(EXERCISE INSTRUCTIONS): Look below for the line with "The height and", then repeat it and all lines after it, exactly, minus any pictures.

-------- DATA FOR ANALYSIS --------

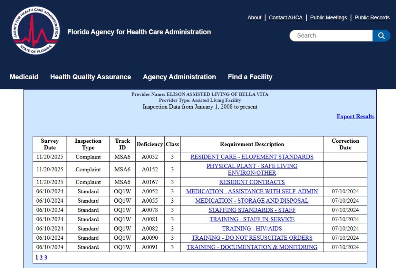Screen dimensions: 396x268
Task: Open the Contact AHCA link
Action: pos(285,17)
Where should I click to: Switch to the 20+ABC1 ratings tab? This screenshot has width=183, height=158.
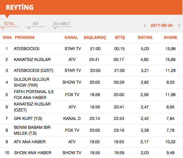point(62,24)
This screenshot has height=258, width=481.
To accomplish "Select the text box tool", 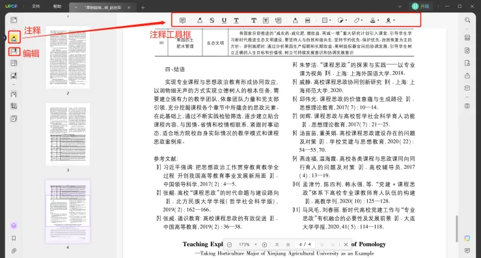I will click(266, 21).
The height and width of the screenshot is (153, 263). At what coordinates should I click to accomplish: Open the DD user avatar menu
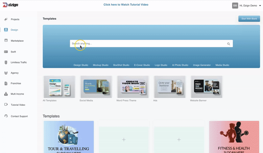click(235, 6)
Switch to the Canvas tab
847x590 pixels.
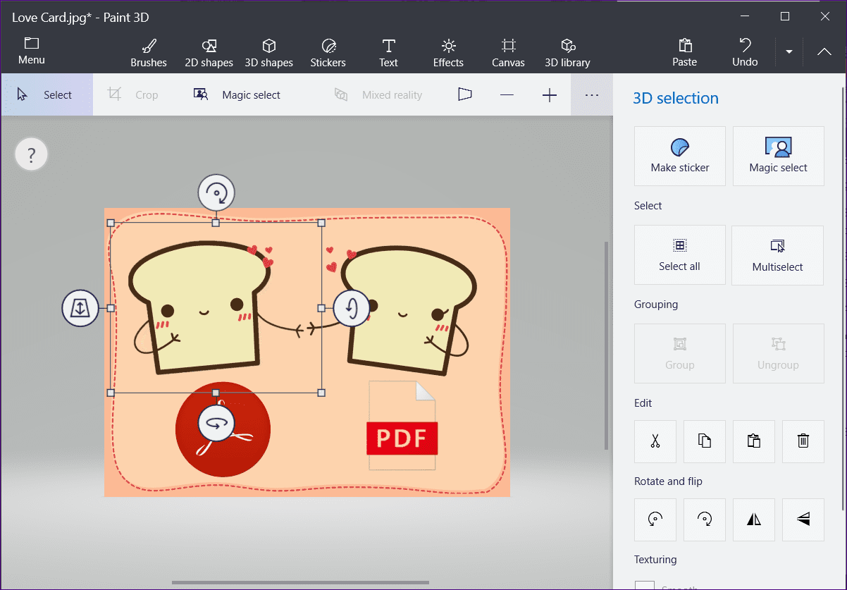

--------

(SOLUTION TO THIS PROBLEM):
The height and width of the screenshot is (153, 263). At what coordinates should I click to accomplish: Open the DD user avatar menu
click(235, 6)
Switch to the Canvas tab
847x590 pixels.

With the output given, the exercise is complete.